The proto-Tasmanian Greens first had success as Independents, then as Green Independents from December 1991 – although the NSW Greens had formed in 1983. (BLF leader Jack Mundey had instituted union ‘green bans’ in Sydney from about 1973 to protect both the natural and built environment from commercial overdevelopment – the word ‘green’ may have sprung from that, hence the NSW Greens being early adopters of the label. But note that Petra Kelly’s German Greens were founded in 1979.)

The Tasmanian ‘Green Independents’ became the ‘Tasmanian Greens’ from August 1992.

Bob Brown wanted the Tasmanian Greens to merge with the Democrats rather than other mainland-based Green parties, but when that fell through the Tasmanian Greens became part of the Australian Greens in August 1992.

Conclusion

Population concerns, springing from the biological sciences, have been part of environmentalism since at least the 1960s when the ‘modern’ environmental movement began. The ongoing imperative for sustainable population levels is in no way antithetical to treating immigrants with the dignity and rights they deserve – governments are at fault, not immigrants. We are all immigrants or descendants of immigrants.

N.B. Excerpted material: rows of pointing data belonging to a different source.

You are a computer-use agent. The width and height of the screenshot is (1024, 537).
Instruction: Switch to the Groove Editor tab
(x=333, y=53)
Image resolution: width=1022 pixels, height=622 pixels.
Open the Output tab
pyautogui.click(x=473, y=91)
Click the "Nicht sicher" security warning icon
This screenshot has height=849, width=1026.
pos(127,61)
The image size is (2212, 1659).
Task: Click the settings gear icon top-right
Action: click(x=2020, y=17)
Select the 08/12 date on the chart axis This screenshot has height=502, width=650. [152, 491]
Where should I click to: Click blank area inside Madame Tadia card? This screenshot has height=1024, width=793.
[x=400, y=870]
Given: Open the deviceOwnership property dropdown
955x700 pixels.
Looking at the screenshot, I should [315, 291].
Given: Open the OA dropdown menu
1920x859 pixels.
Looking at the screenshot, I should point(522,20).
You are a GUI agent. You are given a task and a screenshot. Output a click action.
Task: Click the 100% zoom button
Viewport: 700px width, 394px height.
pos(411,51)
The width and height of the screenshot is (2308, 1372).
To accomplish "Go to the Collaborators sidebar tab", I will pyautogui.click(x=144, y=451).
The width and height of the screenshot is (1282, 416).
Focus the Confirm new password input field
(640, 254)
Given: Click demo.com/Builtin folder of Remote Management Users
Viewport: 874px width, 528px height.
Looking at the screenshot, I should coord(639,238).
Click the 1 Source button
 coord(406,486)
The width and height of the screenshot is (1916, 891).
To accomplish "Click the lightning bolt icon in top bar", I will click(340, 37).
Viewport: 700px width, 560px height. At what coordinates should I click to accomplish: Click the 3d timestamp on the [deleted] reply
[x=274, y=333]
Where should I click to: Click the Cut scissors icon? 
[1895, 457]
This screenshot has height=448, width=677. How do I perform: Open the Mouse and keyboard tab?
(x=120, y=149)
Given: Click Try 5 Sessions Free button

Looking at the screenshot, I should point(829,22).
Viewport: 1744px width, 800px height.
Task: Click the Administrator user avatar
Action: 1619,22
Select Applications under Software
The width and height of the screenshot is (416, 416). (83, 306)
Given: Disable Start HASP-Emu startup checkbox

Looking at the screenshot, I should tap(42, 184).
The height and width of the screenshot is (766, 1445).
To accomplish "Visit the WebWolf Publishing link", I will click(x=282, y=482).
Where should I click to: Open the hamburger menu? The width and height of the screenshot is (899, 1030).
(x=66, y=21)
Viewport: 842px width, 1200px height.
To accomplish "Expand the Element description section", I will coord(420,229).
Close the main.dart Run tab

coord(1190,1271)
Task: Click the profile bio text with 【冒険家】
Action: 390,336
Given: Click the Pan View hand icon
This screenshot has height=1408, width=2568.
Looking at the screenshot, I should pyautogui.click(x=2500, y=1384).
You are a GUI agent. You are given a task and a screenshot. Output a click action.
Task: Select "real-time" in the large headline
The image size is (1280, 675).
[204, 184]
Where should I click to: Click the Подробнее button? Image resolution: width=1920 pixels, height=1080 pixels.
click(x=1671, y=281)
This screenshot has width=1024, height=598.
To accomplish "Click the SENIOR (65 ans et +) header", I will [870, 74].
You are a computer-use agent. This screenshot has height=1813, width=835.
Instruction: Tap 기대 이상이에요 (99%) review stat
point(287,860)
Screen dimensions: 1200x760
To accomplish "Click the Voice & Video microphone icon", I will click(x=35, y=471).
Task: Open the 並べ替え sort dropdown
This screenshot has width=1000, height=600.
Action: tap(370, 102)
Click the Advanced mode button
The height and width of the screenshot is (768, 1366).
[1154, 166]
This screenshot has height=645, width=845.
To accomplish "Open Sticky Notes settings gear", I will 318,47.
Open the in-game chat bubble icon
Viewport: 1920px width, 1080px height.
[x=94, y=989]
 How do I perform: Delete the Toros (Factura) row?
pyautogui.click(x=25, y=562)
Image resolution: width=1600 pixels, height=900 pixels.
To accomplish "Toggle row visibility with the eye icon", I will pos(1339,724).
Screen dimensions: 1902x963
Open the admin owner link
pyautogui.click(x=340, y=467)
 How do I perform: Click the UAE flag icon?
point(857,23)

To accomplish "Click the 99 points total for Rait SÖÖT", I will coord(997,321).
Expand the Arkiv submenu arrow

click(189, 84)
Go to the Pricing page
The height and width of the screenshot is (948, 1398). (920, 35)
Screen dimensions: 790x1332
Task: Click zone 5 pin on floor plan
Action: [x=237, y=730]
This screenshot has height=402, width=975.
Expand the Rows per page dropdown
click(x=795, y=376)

Population concerns are continually vindicated – by data from the planetary boundaries framework, global footprint assessments, the biodiversity crisis (the sixth mass extinction) and the climate emergency. Few readers will know that the IPCC in 2022 said: “Globally, GDP per capita and population growth remained the strongest drivers of CO2 emissions from fossil fuel combustion in the last decade … GDP per capita and population growth increasing emissions by 2.3% and 1.2% yr-1, respectively”. (Also see here and here.)

Besides our duty to current human populations, we have a duty to all sentient creatures and future generations, as the UTG well knew. Lake Pedder was flooded in 1972, but that lost fight produced valuable lessons for saving the Franklin River when dams were announced for it in 1978.